For as long as I can remember the Thrashers have ALWAYS struggled against teams that execute a hard trap in the neutral zone. A very simple explanation of the trap is that the defending team seeks to put all 5 of their skaters between the bluelines in the neutral zone which make it impossible to either skate with the puck or pass the puck in the neutral zone. The goal of the trap is to force the team to either a) play dump and chase style hockey or b) try to force passes that lead to turnovers and odd man rushes for the trapping team.

Because the Thrashers have built their roster around offense and passing the hard trap teams give them fits. If the Thrashers want to become a real playoff contender, then they must learn to make adjustments. If John Anderson wants to show that his uptempo systems work in the NHL, then his team must break the trap. The Thrashers tried to answer the trap by making perfect passes which played right into the hands of Carolina. To beat the trap you have to dump the puck deep and work as hard as they can to regain control in the offensive zone. It takes a LOT of hard work to beat the trap and too often the Thrashers went the lazy route and tried to make perfect passes.

The other thing that nearly made my head explode on Sunday was this: when playing a defensively sound team you must take one-timers on net. Over and over again when the Thrashers got the puck into the offensive zone but the player receiving a pass settled the puck before shooting it. Over and over again, this slight pause allowed the Carolina defense and goaltending to square to the shot and prevent a quality scoring chance. When playing a team that fills the shooting lanes you must shoot quickly! I was extremely disappointed that the team failed to make this adjustment. From upstairs it was bloody obvious that they needed more one timers--this should have been an in-game adjustment. Heck, they might have climbed back into the contest if they had simply started shooting one-times off the pass. EDIT: And I love Tobias Enstrom, but he simply must shoot the puck when he is wide open more often--every shot you pass up is a scoring chance that goes by the wayside.

Lastly the lack of discipline is really starting to hurt this team. The penalty killing has remained rather strong, but the Thrashers penchant for taking penalties keeps them from playing offense and it wears out their defense and goaltending. This season the Thrashers have been shorthanded about 4 times per game. But since the Kovalchuk trade the Thrashers have given the opposition way too many opportunities with the extra man.

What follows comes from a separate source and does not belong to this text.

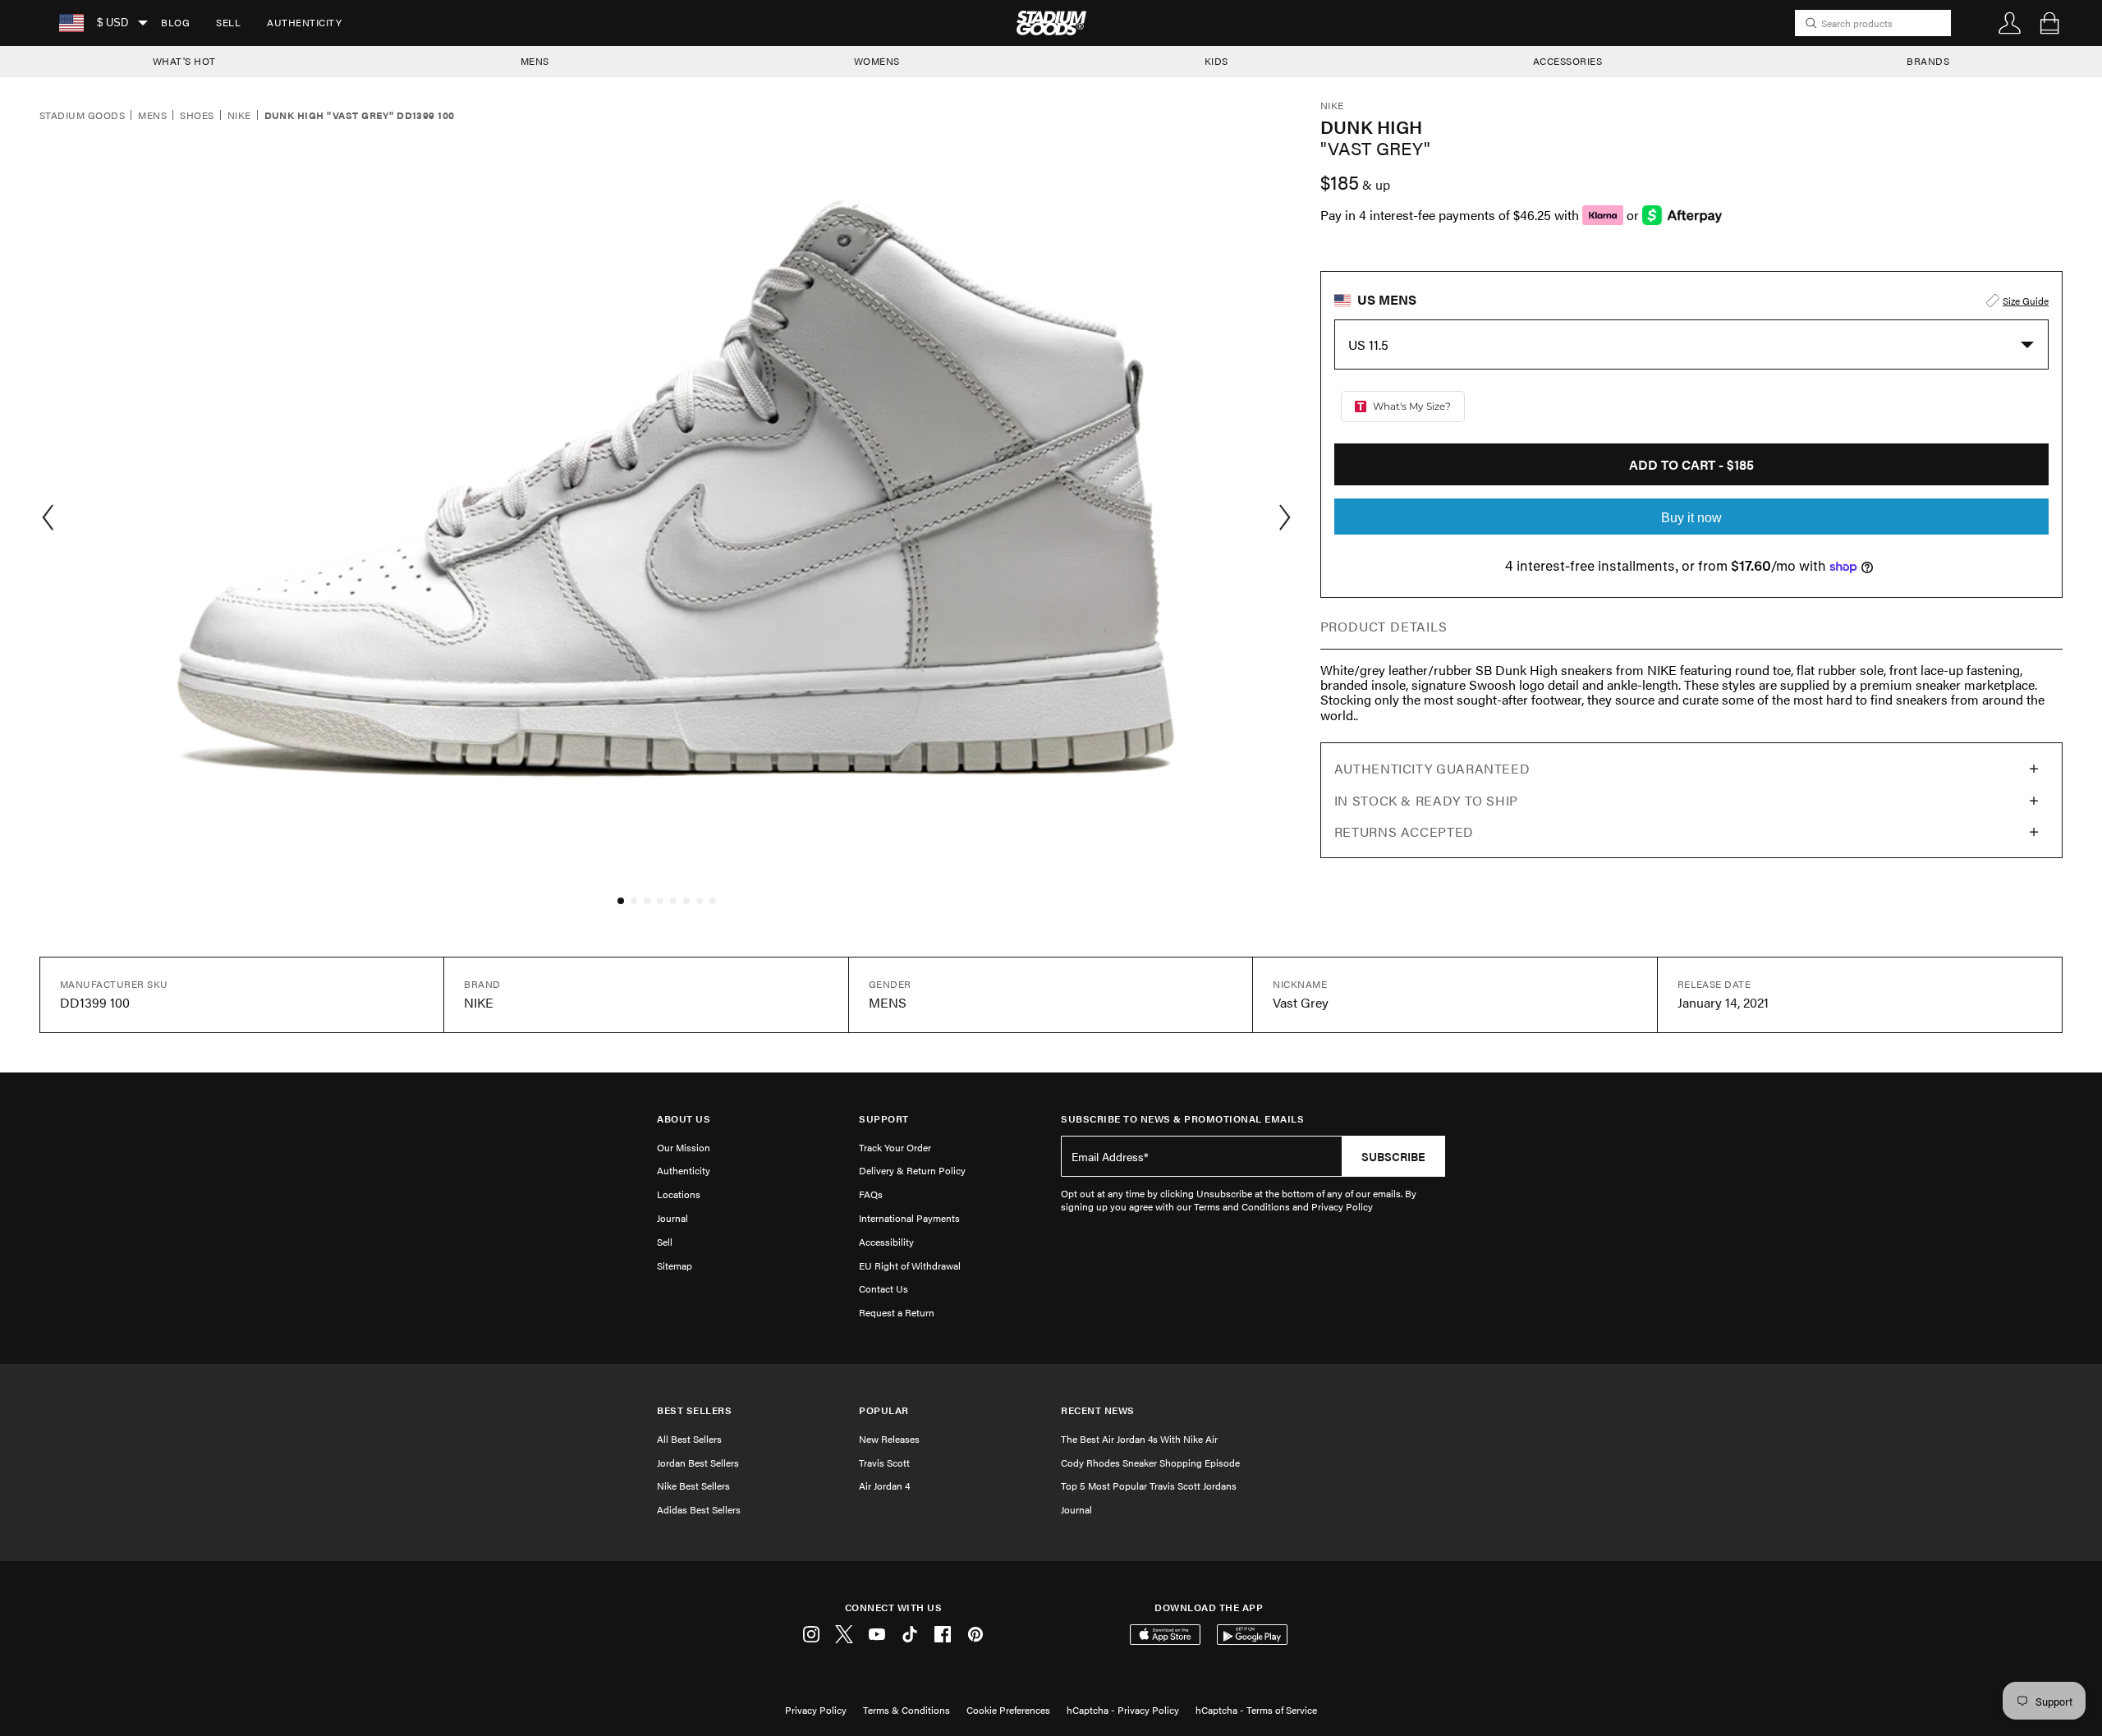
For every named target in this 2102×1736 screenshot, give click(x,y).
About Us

  • vs WSH 5 times shorthanded
  • vs FLA 7 times shorthanded
  • vs COL 4 times shorthanded
  • vs MIN 4 times shorthanded
  • vs CHI 6 times shorthanded
  • vs FLA 8 times shorthanded
  • vs NYI 5 times shorthanded
  • vs TBL 4 times shorthanded
  • vs CAR 7 times shorthanded

The team average is 4 Short Handed situations per game, but since the big trade the Thrasher have not played a single game with FEWER than 4 SH situations and they three times they have allowed 7 or 8 extra man advantages to the opposition. On Sunday the Hurricanes played with the extra attackers of 13.5 minutes in a 60 hockey game--and they scored twice which abbreviated two of those PK situations. In the first period the Thrashers were killing for 6 of the first 20 minutes and Carolina gained a 1st period lead late in the period with the extra man.

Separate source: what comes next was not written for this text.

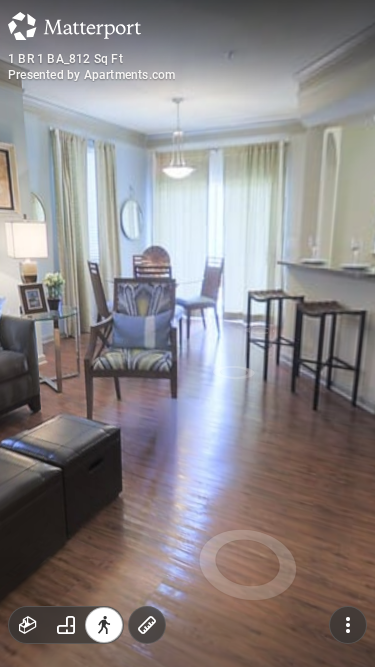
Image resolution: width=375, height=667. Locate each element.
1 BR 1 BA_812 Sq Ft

I’m NOT someone who is a big believer in fate, especially in sports. Players make good or bad plays--it is on them not on fate. Just because the Thrashers were bad in the past doesn’t mean they can’t be better in the future. Problems can by fixed. Give Anderson some credit, he fixed the PK, they studied it and got it working correctly. But the problem for the Thrashers is that they have little TIME to fix these problems. They can’t wait until the off season to figure out how to break the trap. We need more desperation and we need more adjustments on the fly, otherwise the players will be playing golf yet again.

The Thrashers are scheduled to play yet another defensively sound team on Tuesday (Nashville Predators). Can they adjust? Will they exploit the shot opportunities that become available?